The New York Times says Biblical manna is being rediscovered by modern gastronomes.
"...as miraculous as its biblical apparition may seem, manna is real and some chefs have been cooking with it. The dozens of varieties of what are called mannas have two things in common. They are sweet and, as in the Bible, they appear as if delivered by providence, without cultivation.
"Most of this manna is either dried plant sap extruded from tiny holes chewed out by almost invisible bugs, or a honeydew excreted by bugs that eat the sap.
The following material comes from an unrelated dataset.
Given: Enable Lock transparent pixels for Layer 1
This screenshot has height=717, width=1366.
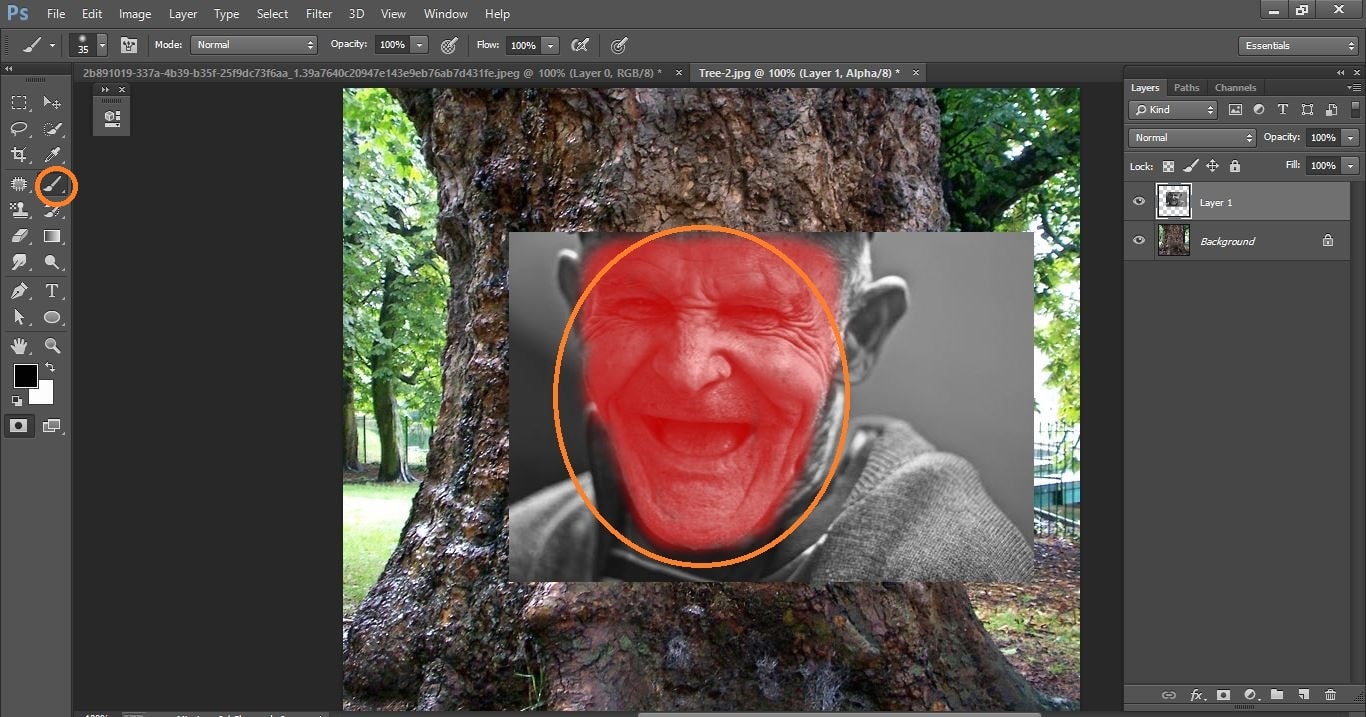Looking at the screenshot, I should click(1168, 166).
Rarer are the mannas not from sap, including Trehala manna, the sweet-tasting cocoon of the Larinus maculates beetle from Turkey; and manna-lichen (Lecanora esculenta), which occasionally dries up and blows around to form semisweet clouds out of which manna settles into drifts from western Greece to the central Asian steppe.
"Mannas form best in extremely dry climates — like the Middle East’s — where sap oozes at night and dries up in the morning. The favored theory on what the Israelites called manna is the sap of a tamarisk tree."
The idea is not as revolutionary as it first sounds. Rabbi Yosef Hayim of Baghdad mentions a type of food named manna (the blessing for which he says is "shehakol" since it does not grow on a tree or from the ground) in his famous work "Ben Ish Hai" (Year One, Matot, para 3). However, he does not comment of how - if at all - it may be connected with the biblical food.